Skip to content

Proposal: JSON-backed repository for zero-infrastructure VRE #38

@anormang1992

Description

@anormang1992

Summary

Explore implementing a JSON-backed repository as an alternative to Neo4j, enabling pip install vre and a working demo with zero infrastructure. This is a proposal for discussion — not a committed direction.

Problem Statement

VRE currently requires a running Neo4j instance for any usage. This creates a significant barrier to entry:

  • New users must install and configure Neo4j before they can experiment with VRE
  • Simple demos, tests, and prototyping require database infrastructure
  • CI/CD pipelines need Neo4j services or containers
  • The "try VRE in 5 minutes" experience doesn't exist

Neo4j is the right choice for production workloads — native graph traversal, relationship indexing, and Cypher queries are genuinely valuable for complex epistemic graphs. But requiring it from day one makes VRE feel heavier than it needs to be for exploration and adoption.

Prior Art

The test suite already uses a stub repository (StubRepository) that implements the repository interface in-memory. This stub is the direct inspiration for this proposal — it demonstrates that VRE's core engine (grounding, policy, learning) works correctly without Neo4j. The question is whether to formalize and extend that pattern into a persistent, user-facing backend.

Proposed Idea

Note: This is an idea being explored, not a definitive architectural direction.

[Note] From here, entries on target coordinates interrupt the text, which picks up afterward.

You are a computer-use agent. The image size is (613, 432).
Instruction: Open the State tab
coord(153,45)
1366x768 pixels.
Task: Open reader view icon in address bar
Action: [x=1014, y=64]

The proposal has three parts:

1. Repository Protocol/ABC

Extract the implicit repository interface from PrimitiveRepository into an explicit Repository protocol or ABC:

class Repository(ABC):
    @abstractmethod
    def get(self, concept: str) -> Primitive | None: ...
    @abstractmethod
    def save(self, primitive: Primitive) -> None: ...
    @abstractmethod
    def get_related(self, primitive_id: str, relation_type: RelationType) -> list[Relatum]: ...
    # ... etc

This formalizes what VRE expects from its storage layer and makes backend-swappability a first-class property.

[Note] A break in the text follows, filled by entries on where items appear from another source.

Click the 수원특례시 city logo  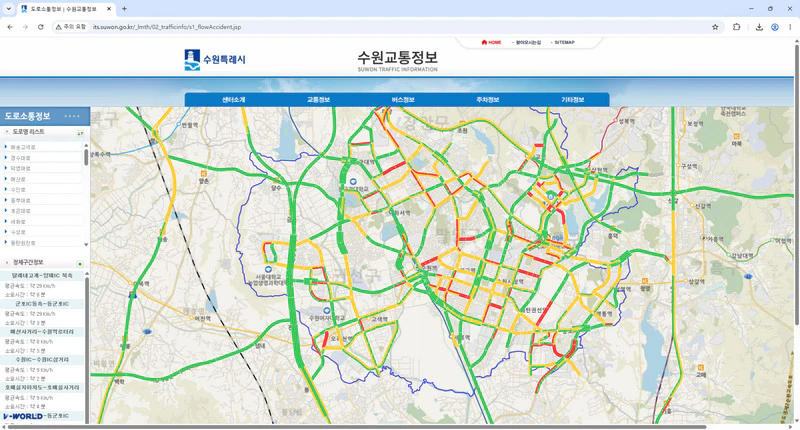coord(215,59)
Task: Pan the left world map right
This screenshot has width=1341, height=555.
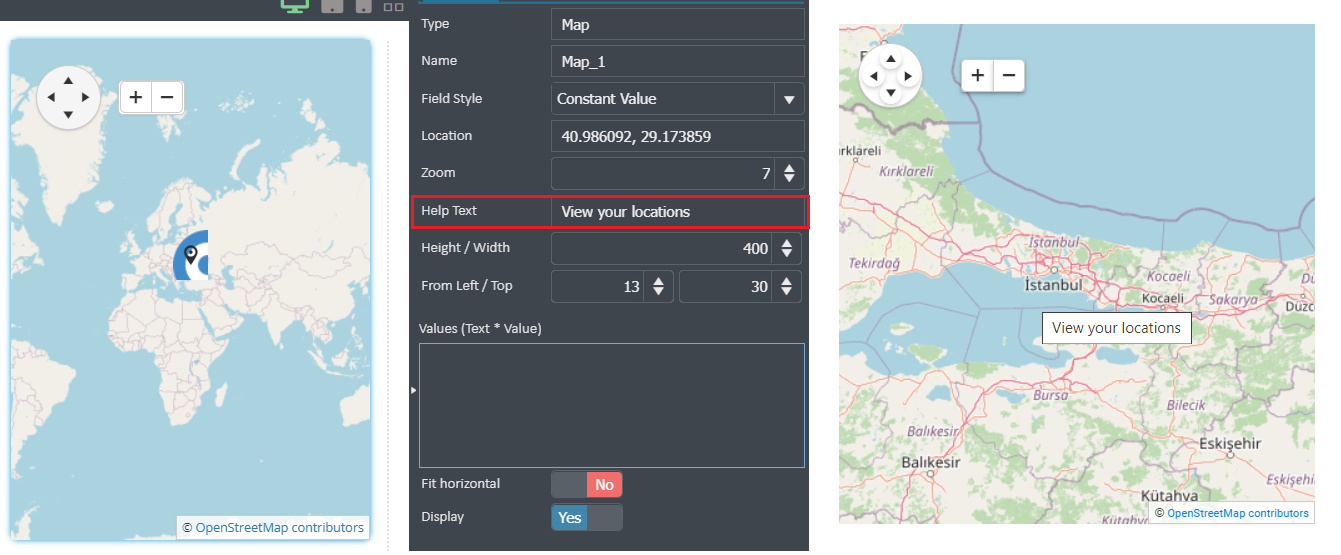Action: tap(86, 97)
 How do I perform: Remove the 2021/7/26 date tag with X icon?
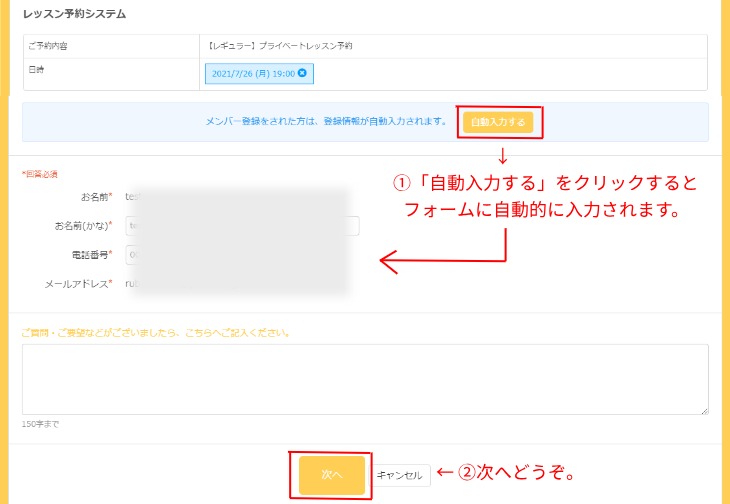coord(303,74)
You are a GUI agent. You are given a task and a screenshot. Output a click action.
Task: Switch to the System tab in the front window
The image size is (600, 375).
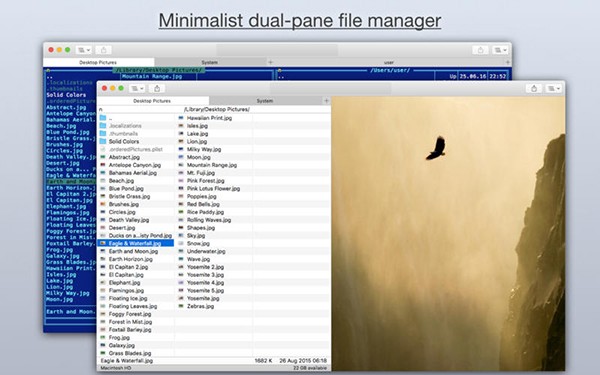(265, 101)
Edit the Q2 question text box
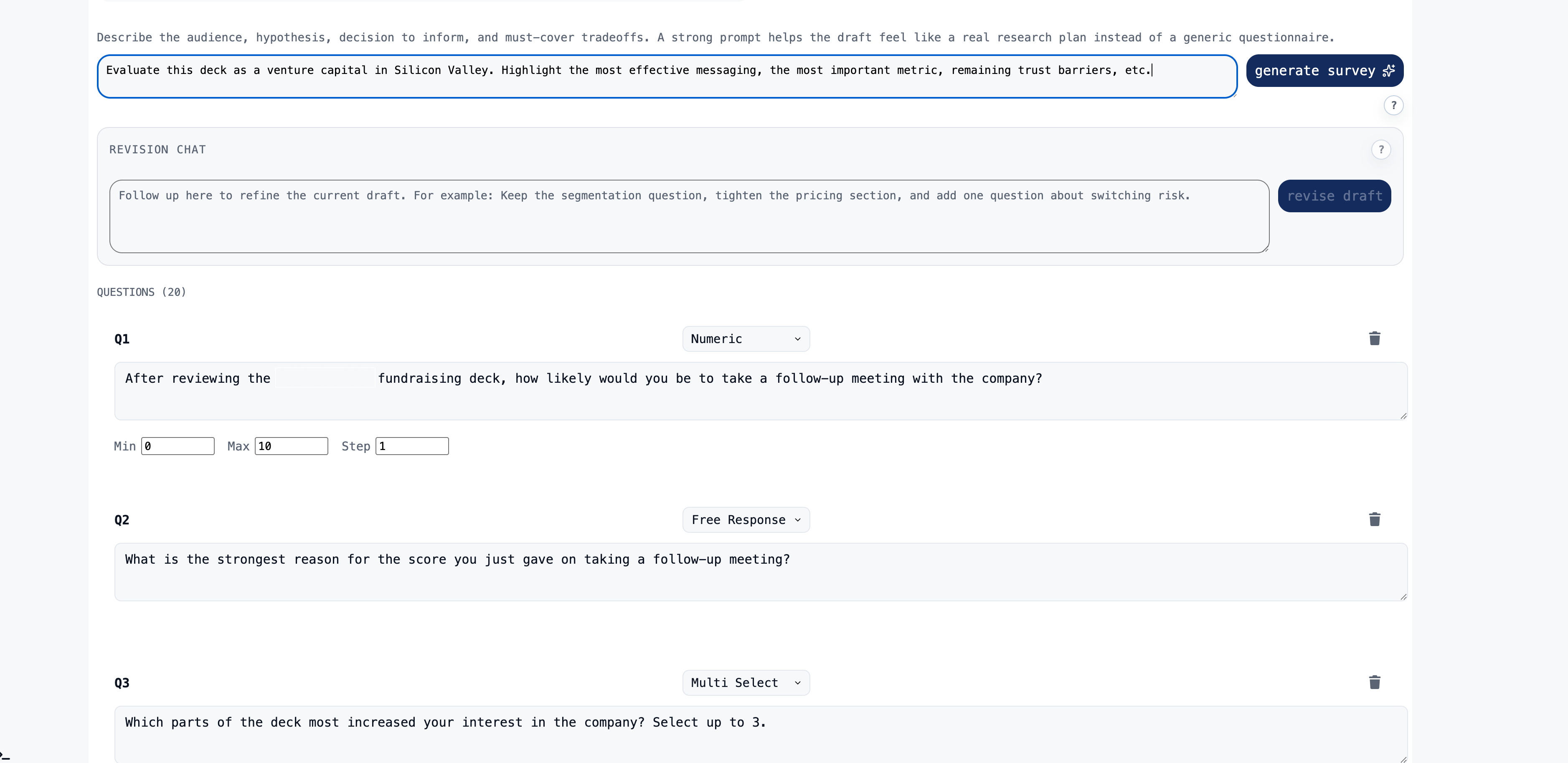Screen dimensions: 1568x763 (760, 572)
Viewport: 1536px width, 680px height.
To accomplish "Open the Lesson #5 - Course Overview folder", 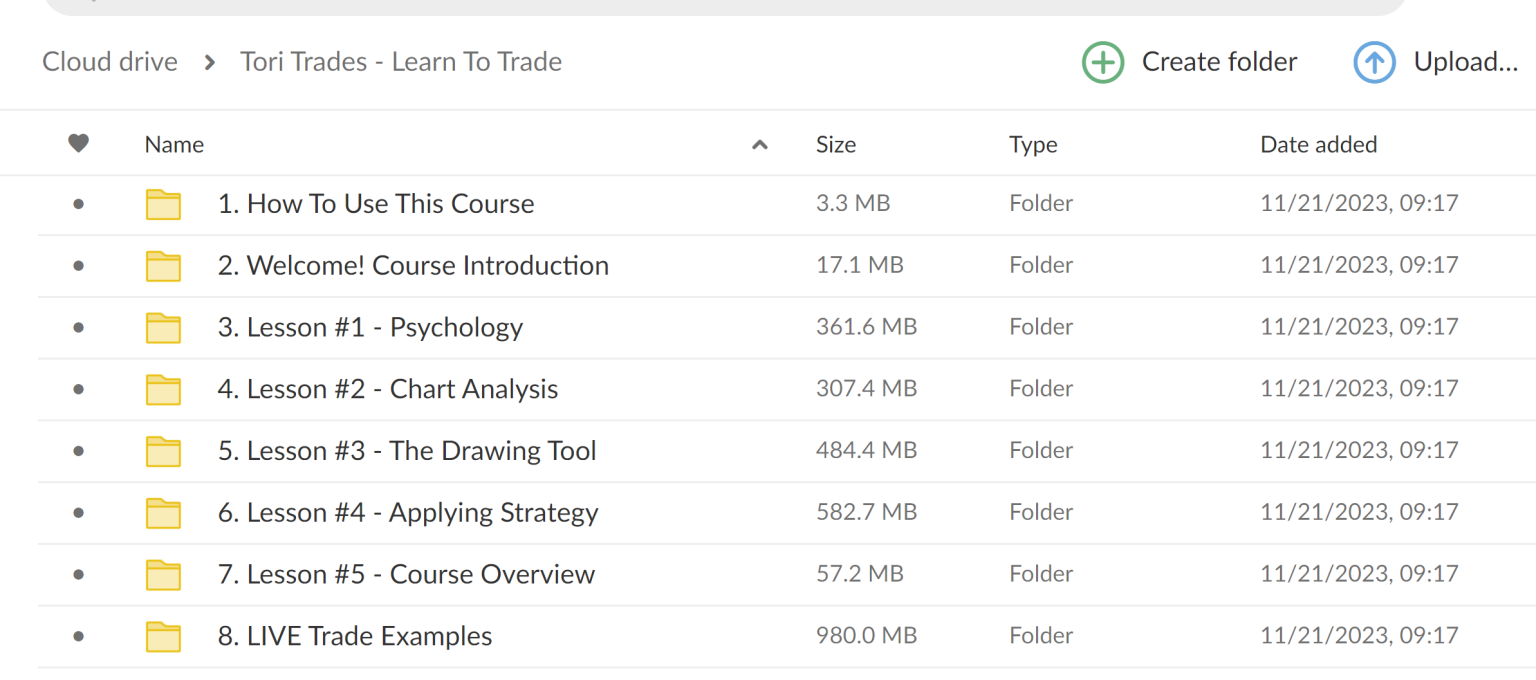I will click(x=404, y=574).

2. Refactor PrimitiveRepository

Refactor PrimitiveRepository (the Neo4j implementation) to implement the new Repository ABC. Existing behavior is unchanged — this is a structural refactor, not a behavioral one.

3. JsonRepository

Build a JsonRepository that implements Repository backed by an in-memory dict persisted to a JSON file:

  • On init, load the JSON file into memory (or start empty)
  • All reads are dict lookups — fast, no network
  • Writes update the in-memory dict and flush to disk
  • BFS-based subgraph resolution: The Neo4j repository uses Cypher's native graph traversal to resolve subgraphs during grounding. The JSON repository will need to implement BFS over its in-memory dict structure to replicate this — walking relata from anchor nodes to build the same resolved subgraph that Neo4j returns natively. This is the most significant implementation challenge.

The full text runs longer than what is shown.